Councillor Tom Fortune insisted that questions remained over the contradictions in the Bannon correspondence and said that he had unsuccessfully sought a copy of the Development Agreement made with Navybrook. Council management had refused to circulate the agreement, on legal advice that it contained commercially sensitive information.

Councillor Brendan Thornhill was not convinced that the €2.6m agreed with Navybrook was a good deal for the Council given the value of the properties included in the sale package, including five houses, two shops on Main Street and a car park. He claimed that the site was worth closer to €7m than €2.6m.

“I say here the people’s best interest is not being served by selling the site at this price, €2.6m”, Councillor Thornhill said.

O’Brien disagreed and insisted that the restrictive terms of the development agreement, including a stipulation that the new town centre would be completed by August 2019, represented a good opportunity for the people of Bray.

However, he opened up another potential controversy as he sought to explain why it required the valuation from Bannon, after Navybrook had submitted its €2.6m offer.

Further uncomfortable questions for the Council arose when O’Brien explained to Councillors how the valuation and tendering process for the Florentine site was carried out. He said that, in 2013, the Council had hired Savills to advise on the potential rental income and value of the site. In 2017, Savills, he said were also commissioned by Navybrook to advise on its intended purchase of the site.

Savills, according to O’Brien, continued to work for the Council during this period. After the Council received the €2.6m offer from Navybrook, it sought a fresh tender from Bannon which came in at the €750,000 estimate in the valuation report provided in December 2017.

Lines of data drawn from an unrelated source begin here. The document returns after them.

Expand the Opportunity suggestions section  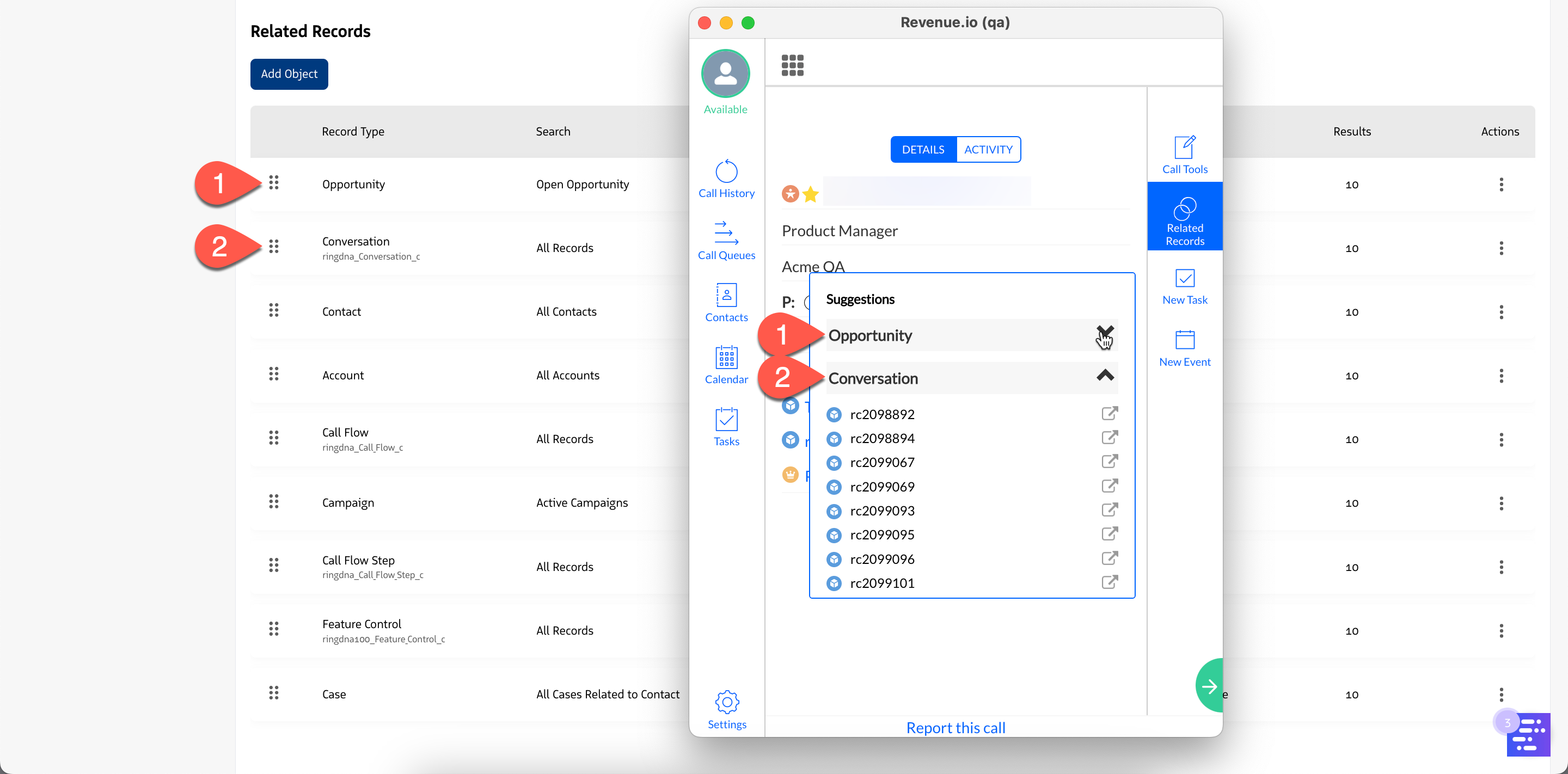click(1105, 334)
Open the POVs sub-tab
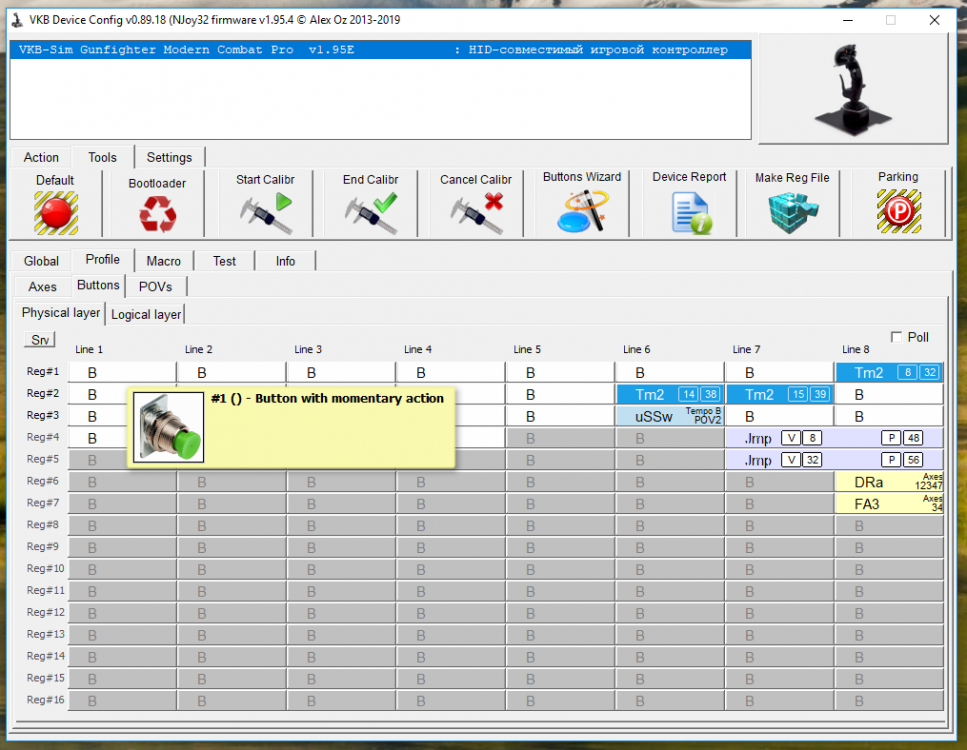The width and height of the screenshot is (967, 750). point(155,287)
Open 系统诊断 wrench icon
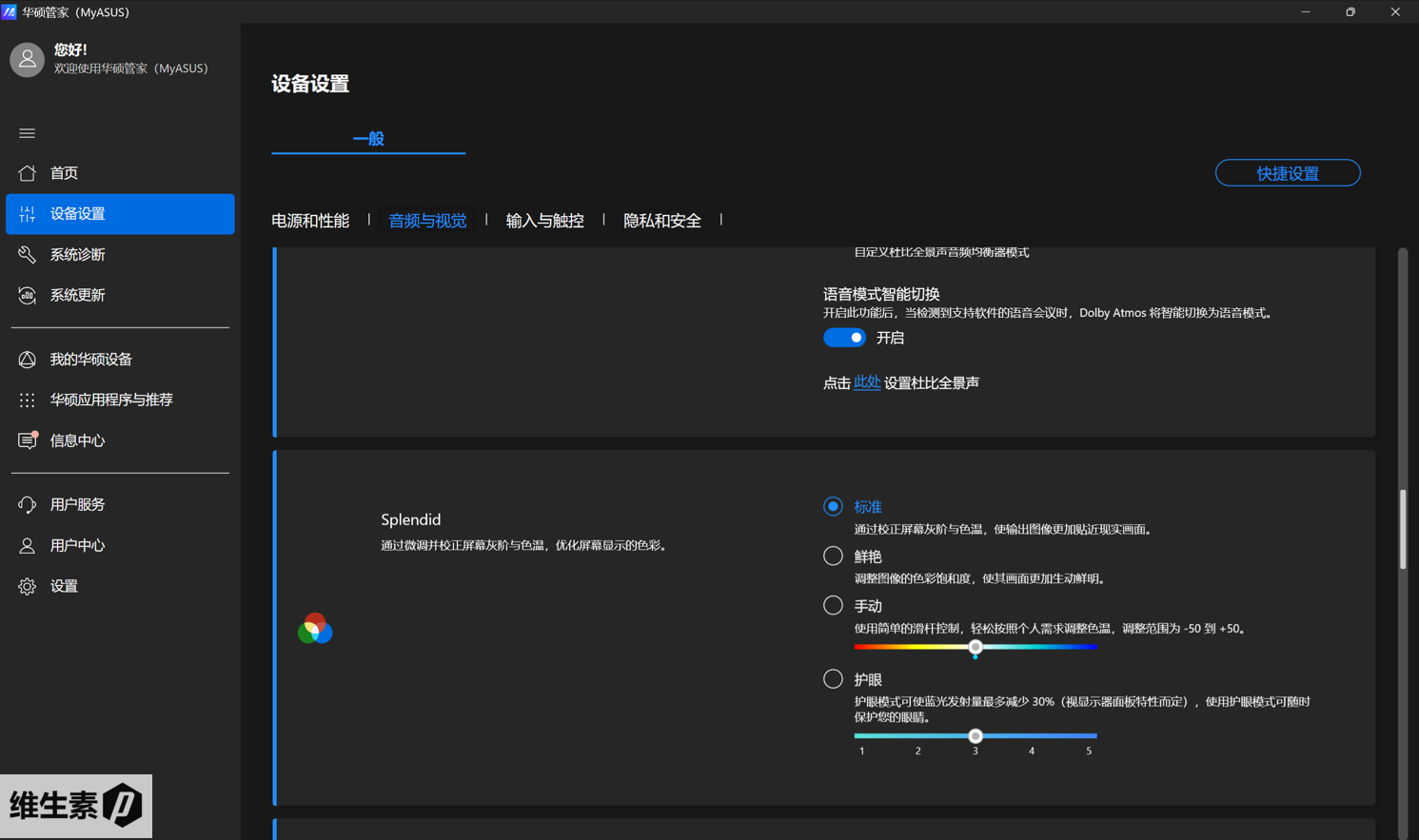The image size is (1419, 840). 27,255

O’Brien said that it could not release the Development Agreement to councillors as it contained confidential valuation information. He did not disclose the original valuation of Florentine provided by Savills to the Council. Neither did he explain, nor was he asked, whether there was a potential conflict of interest arising from the fact that Savills was advising both Navybrook and the Council at the same time. He insisted that as Bannon had no involvement with Navybrook there was no conflict of interest on the part of the property consultants.

O’Brien said: “We went and sought a valuation before the final tenders came in and we engaged Bannons, who are the other big retail property house in Dublin. Savills would be the other one but we already had them on board….I happen to know that Navybrook are using Savills to look for tenants for their site which I understand, they wouldn’t divulge who they’ve got but they said they made great headway on that. But Bannons have not been involved with Navybrook. I see no conflict of interest whatsoever”.

He explained why the Council sought an ‘extra’ valuation from Bannon, which suggested that an earlier one had been provided by Savills.

“That’s the reason why we got the other valuation because if we had got a number of tenders that were all around the same sort of figure, we would have been actually quite happy about it. So we got, that’s why we got the extra valuation done. The valuers themselves put in big – they made very, very clear in the valuation it is based on the fact that they have to build out the centre within a short time. That was the underlying value of that at all stages”.

The motion for disposal of the Florentine site to Navybrook was passed by a comfortable majority of 29 votes to 0, with 4 abstentions.